DIRECTION
Repeat the text of each of the following rows word for word, leaving out the pictures.

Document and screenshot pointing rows
=-=-=

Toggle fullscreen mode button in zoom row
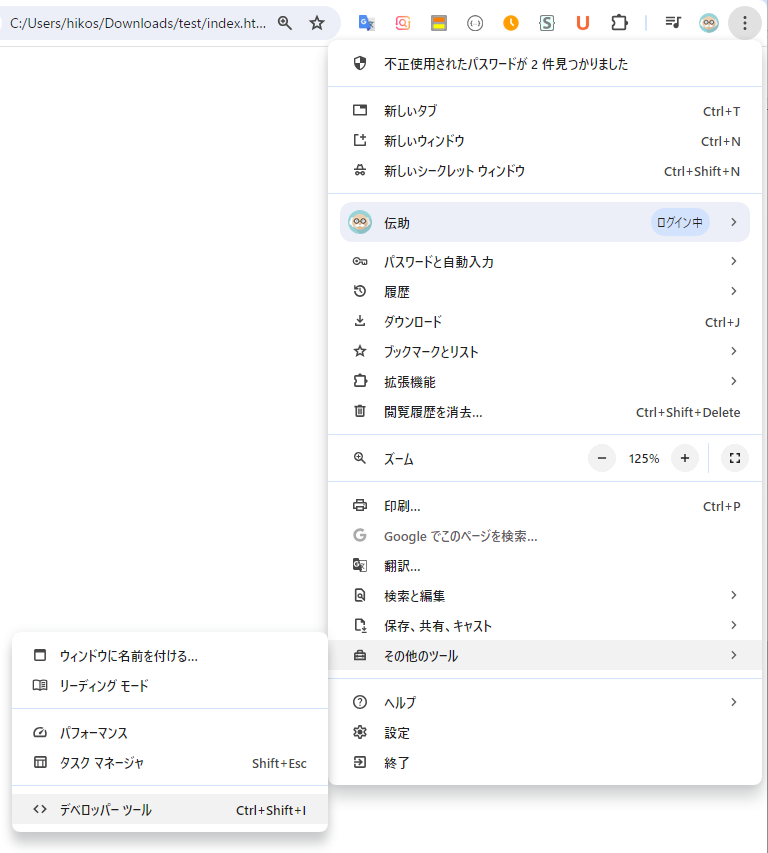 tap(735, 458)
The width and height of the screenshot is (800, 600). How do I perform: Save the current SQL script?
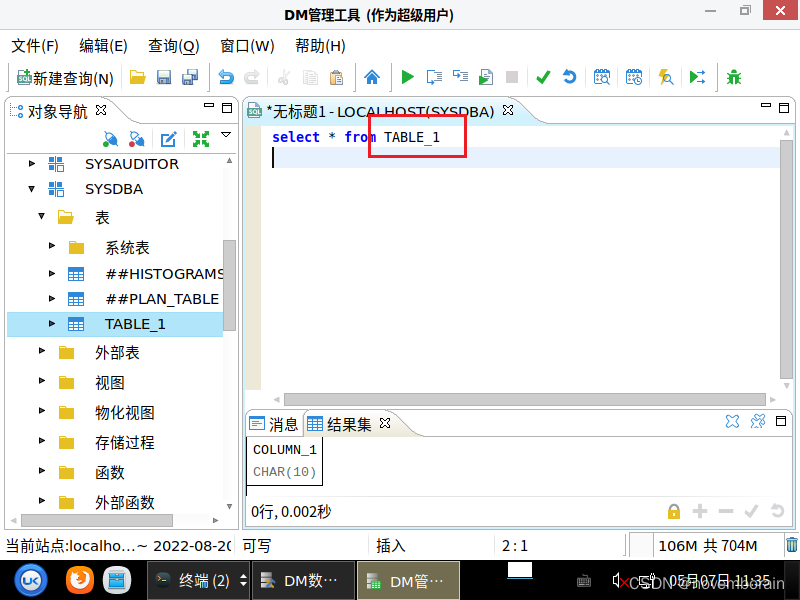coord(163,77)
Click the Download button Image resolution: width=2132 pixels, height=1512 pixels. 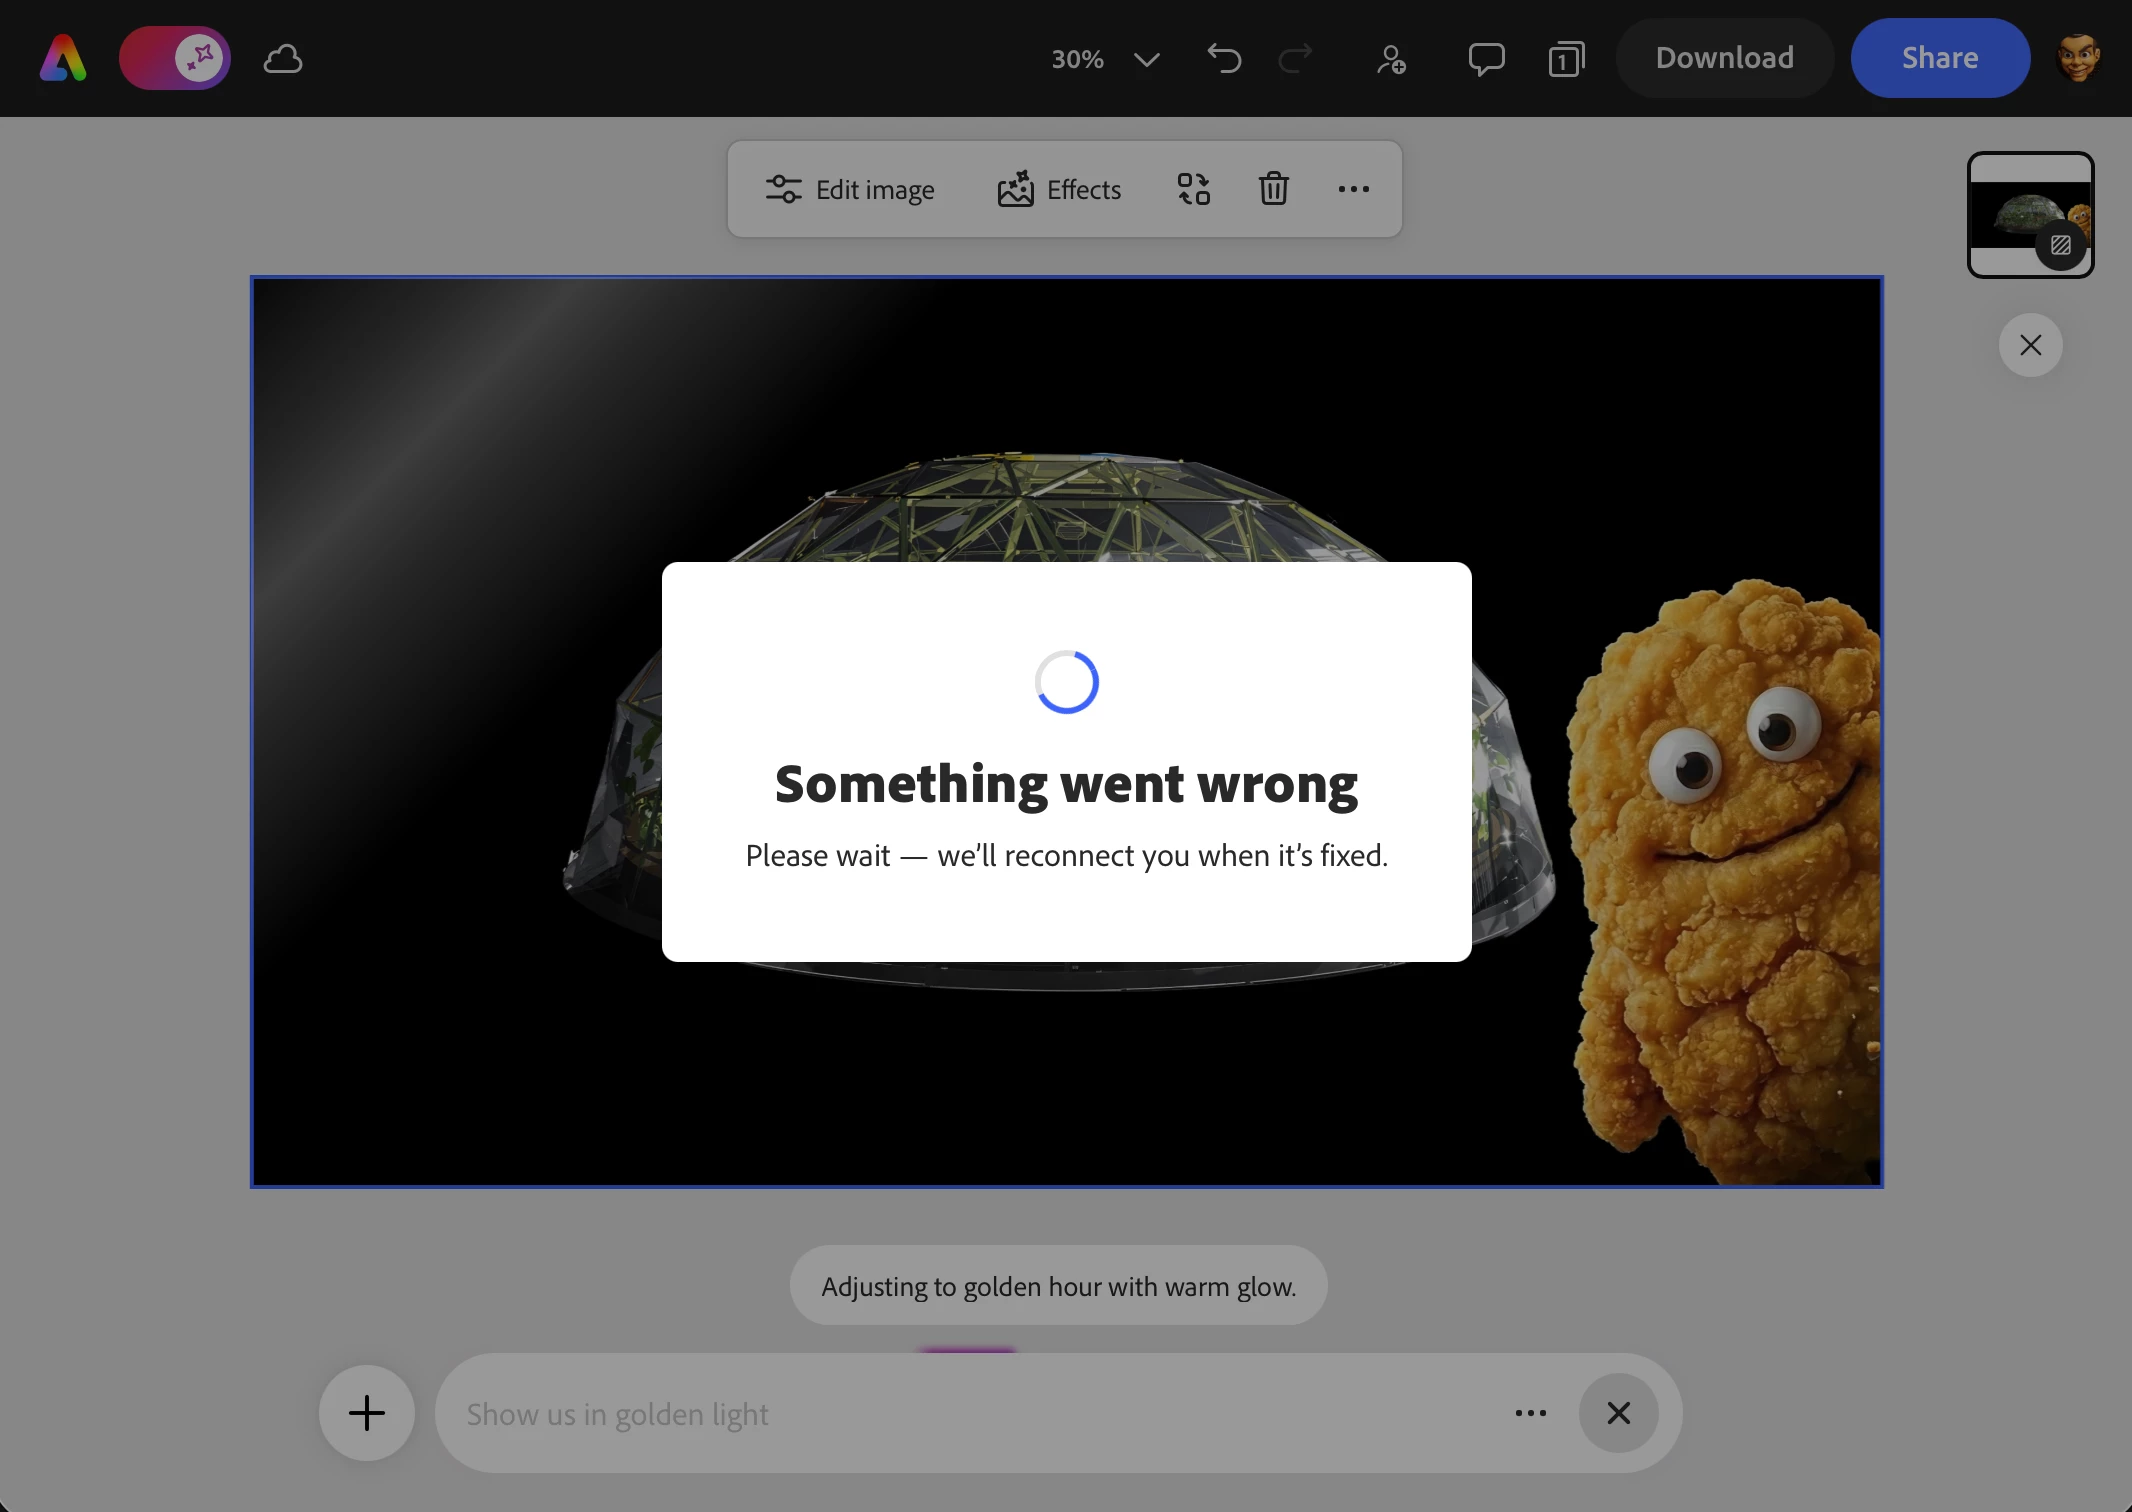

=-=-=

COMPLETED EXERCISE
Toggle fullscreen mode button in zoom row
 tap(735, 458)
The width and height of the screenshot is (800, 600). How do I perform: Save the current SQL script?
coord(163,77)
Click the Download button Image resolution: width=2132 pixels, height=1512 pixels. 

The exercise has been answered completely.